Thanjavur or Tanjore Dolls (or Thalaiyatti Bommai i.e. headshaking dolls) are also under GI mark. These are bobblehead toys with an oscillating head and the dolls looks like as if they are dancing. It is completely handmade and materials used could be terracotta, papermache, wood, plaster of paris and sago among others.

Thanjavur art plate is yet another unique product from Thanjavur safeguarded under GI. Silver, brass, and copper are overlaid on each other, creating the contrast of white silver over reddish copper background. The base of the plate is made of brass with copper and silver encrusted on top using an elaborate manual process. Both the metal plate and the dolls were encouraged as craft forms by the last ruler of the Bhonsle dynasty ruling over the then Maratha principality of Tanjore.

Thanjavur Veenai

Another unique product that owes its origin to Thanjavur is the Thanjavur Veenai. The Veenai is one of the latest entrants in the club of GI - the first musical instrument to be accorded a GI tag. And though I couldn’t verify it from any government source, it is also referred to as the national musical instrument of India.

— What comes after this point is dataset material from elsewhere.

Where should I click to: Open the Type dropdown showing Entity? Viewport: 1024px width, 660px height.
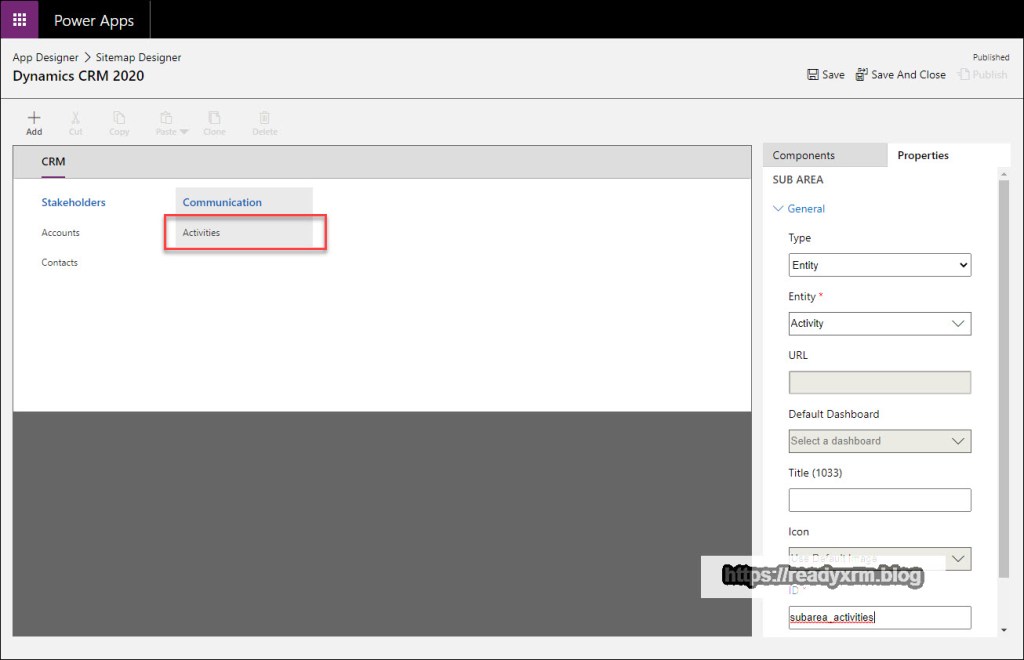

We had a chance to meet one of the approximate 10 families that remain in the musical and noble profession of making the Thanjavur Veenai. The person we met lived in a modest house and worked in a 8 by 8 feet workshop. However what he created was something so beautiful to behold and listen that its music can fill all the empty spaces, in the physical realm as well in your hearts. His workshop had no fan and had an asbestos roof. Still to finish the order of a Veena, on some days he would work for 20 hours in a day. He is not averse to working so hard but the demand for Veena has been declining steeply, weaning him away from this hard work he loves.

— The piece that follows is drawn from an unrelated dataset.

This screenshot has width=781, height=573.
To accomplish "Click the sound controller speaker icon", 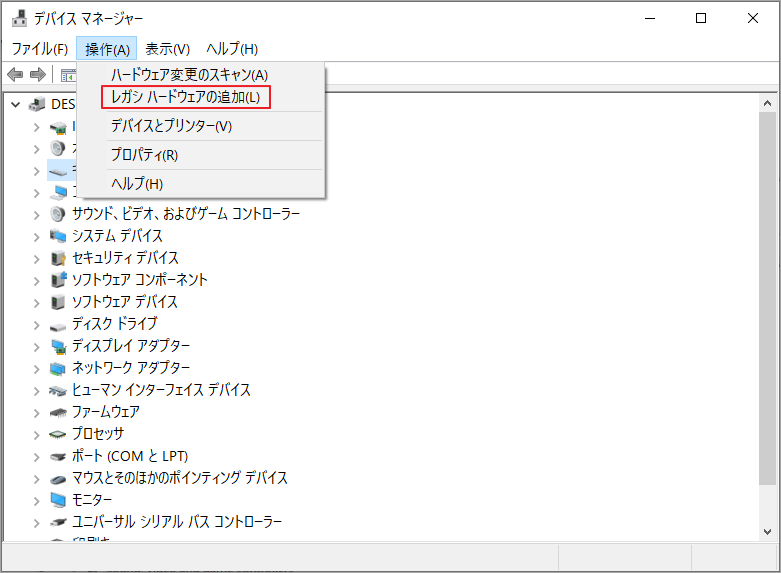I will point(59,214).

He explained that there are various types of Veenai but all of them are made from the jackfruit tree wood. There is a place about 200 kms from Thanjavur where these trees are grown and for every tree cut, two are planted. Other than that, the tree can be found in the nearby villages. Earlier, there used to be a lot of jackfruit orchards but very few remain now. Also, the tree that can be used for the Veena has to be about 40 years old. This 40-year-old tree transforms into a Veena that will be about 4.5 ft long with a diameter of 18.5 inches and depth of 12 inches. This Veena can be made from one single piece of wood i.e. just one tree (ekantha veena) but a lot of them are made by a combining more than two wooden pieces as well. We saw both the kinds and with the finishing, only a professional can tell the difference between the two. The tools used are manual and even the intricate carvings on the sides are done by hand.

He told us that there are only about 10 families living in the area who make Veena and most of them are interrelated. He had two daughters and both of them were engineers. He lamented the fact he didn’t have any son and there aren’t any takers of the knowledge he has acquired over the past many generations. He told us that young people come to learn the skill working on the wood but ultimately start working with carpenters as they make much more money on daily wages.

We were able to spend a few memorable days in this amazing city of trademark goods. The dolls, paintings, plates, veenai as well as the bronze idols from nearby Swamimalai greet you everywhere. The stamp that city leaves on you, is not just of its historic places but also of the excellent inter-generational workmanship its people have.  We left the city with a resolve to come again and hoping that it will keep ageing out of habit instead of ungrateful children. Till then, Brihadeshwara temple will continue to live with the ambiguous myth (or reality) that its vimana doesn’t cast shadow outside its perimeter and also with the fact that shadows falling on its perimeter will keep increasing.